A small group of query heads shares one KV pair.

MQA is the aggressive version.

All query heads share one KV pair.

So the savings come from one factor.

Fewer KV heads.

That directly shrinks the KV-cache formula from the last topic.

And notice the elegance.

You are not rewriting the field notes here.

You are reducing paperwork stored on the construction site.

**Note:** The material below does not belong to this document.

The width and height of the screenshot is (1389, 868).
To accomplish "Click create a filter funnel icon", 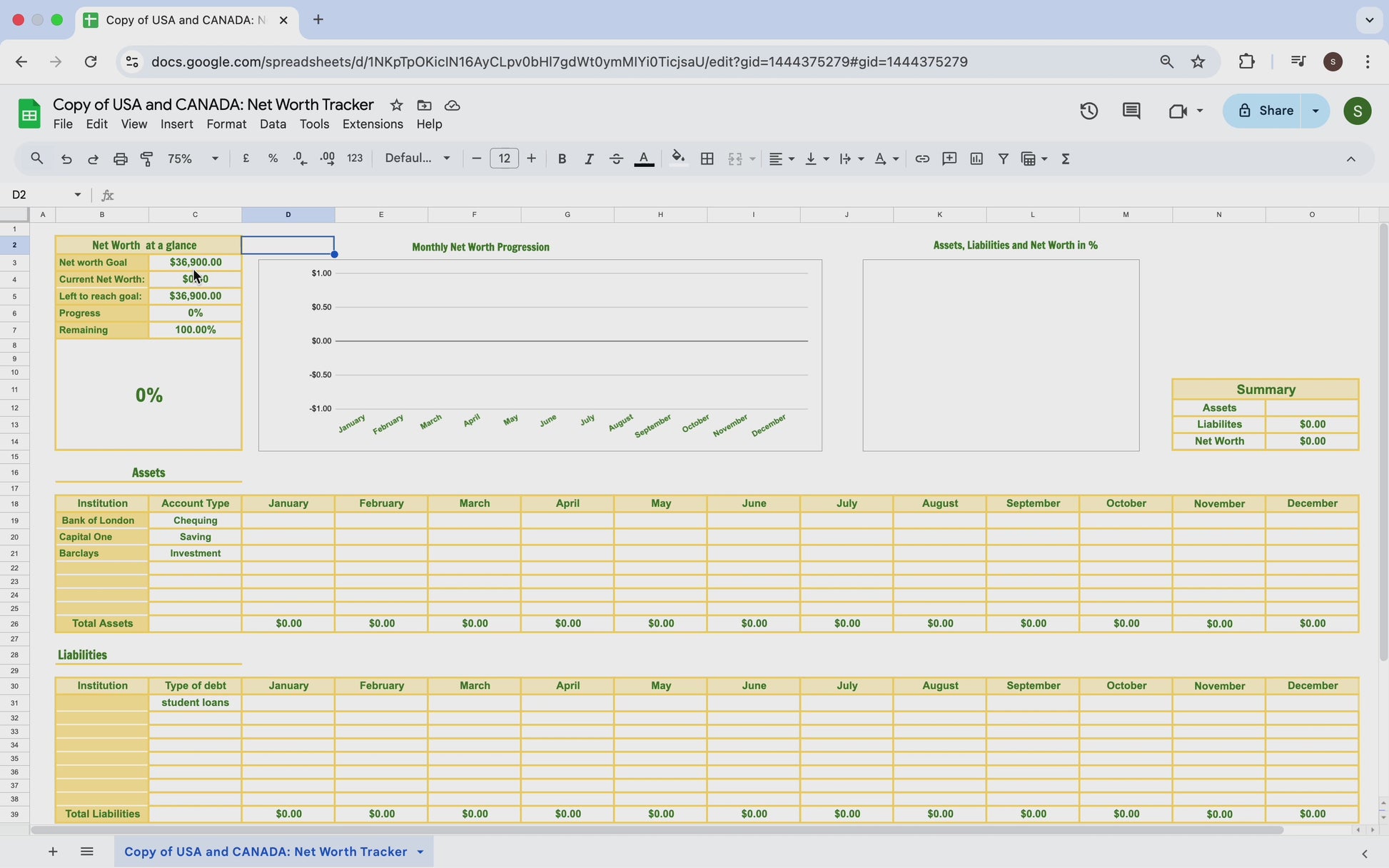I will 1003,158.
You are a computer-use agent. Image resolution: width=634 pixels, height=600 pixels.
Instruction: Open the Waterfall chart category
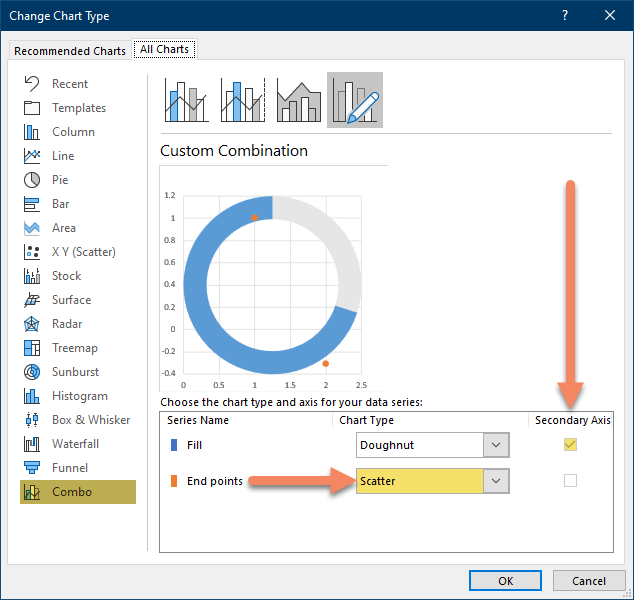(74, 444)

That is why this topic sits under the site constraint.

3) One memory savings calculation

Take a model with 64 query heads.

Assume head_dim = 128.

Assume seq_len = 8192.

Assume bytes = 2 for bf16.

For one KV head, cached K and V bytes are:

8192 × 128 × 2 × 2 = 4,194,304 bytes

That is about 4 MiB per layer per request.

Now compare three cases.

MHA uses 64 KV heads.

64 × 4 MiB = 256 MiB per layer per request.

GQA with 8 KV heads uses:

8 × 4 MiB = 32 MiB per layer per request.

That is 1/8 of baseline.

MQA with 1 KV head uses:

1 × 4 MiB = 4 MiB per layer per request.

That is 1/64 of baseline.

Look how direct that is.

If the model has many layers, multiply those savings again.

So GQA is already a huge memory win.

MQA is even smaller.

But quality trade-offs are not identical.

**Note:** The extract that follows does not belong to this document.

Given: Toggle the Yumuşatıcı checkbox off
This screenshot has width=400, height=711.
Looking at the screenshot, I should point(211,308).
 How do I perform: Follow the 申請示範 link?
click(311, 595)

That is why engineers do not always choose the maximum compression.

4) Why GQA became the practical favorite

GQA became a common compromise because it keeps more head diversity than MQA.

At the same time, it still cuts cache aggressively.

So you get a very good quality-memory trade.

That matters in real serving.

A model that is slightly more memory-efficient can serve more users per GPU.

That changes cost.

Latency.

And product capacity.

So what do teams usually prefer?

If quality is fragile, GQA is often the safer middle road.

If memory is desperate, MQA can be very attractive.

If memory is abundant and maximum flexibility matters, standard MHA is still the richest setup.

But for many modern LLM deployments, GQA wins the adult argument.

Good enough quality.

Much smaller cache.

That is why you see it so often.

And remember the bigger lesson.

Not every memory problem is solved by smaller weights from the blueprint.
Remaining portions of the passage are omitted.